- [What you should do]: Word for word, set down the records and skip each picture.

- [Exercise material]:
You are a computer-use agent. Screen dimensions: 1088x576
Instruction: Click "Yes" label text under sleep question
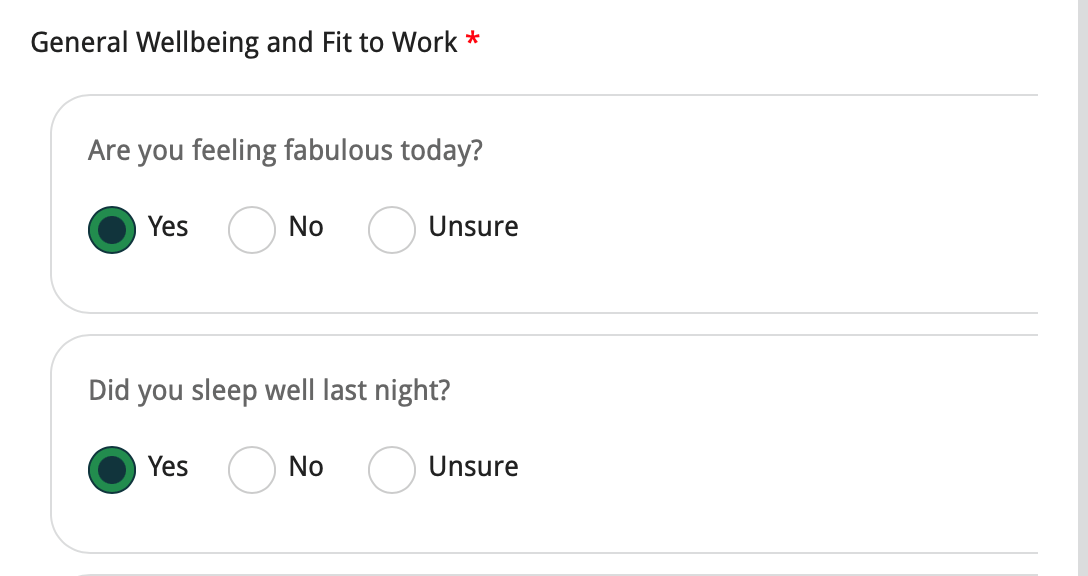tap(168, 467)
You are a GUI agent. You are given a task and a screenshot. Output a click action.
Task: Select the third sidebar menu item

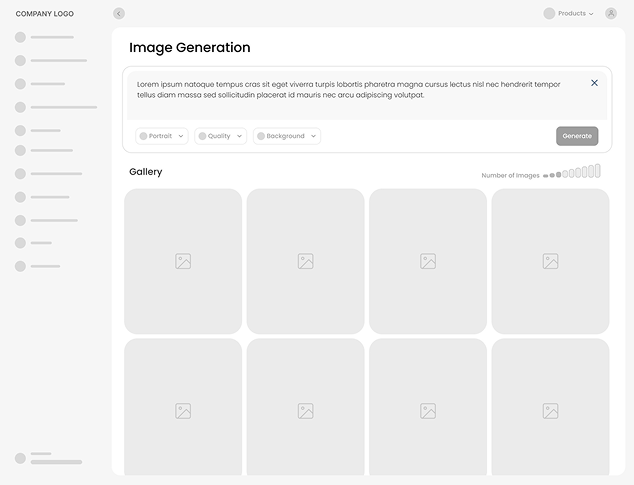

- [Task output]:
You are a computer-use agent. Screen dimensions: 1088x576
Instruction: Click "Yes" label text under sleep question
tap(168, 467)
You are a GUI agent. You are given a task and a screenshot. Output a click action.
Task: Select the third sidebar menu item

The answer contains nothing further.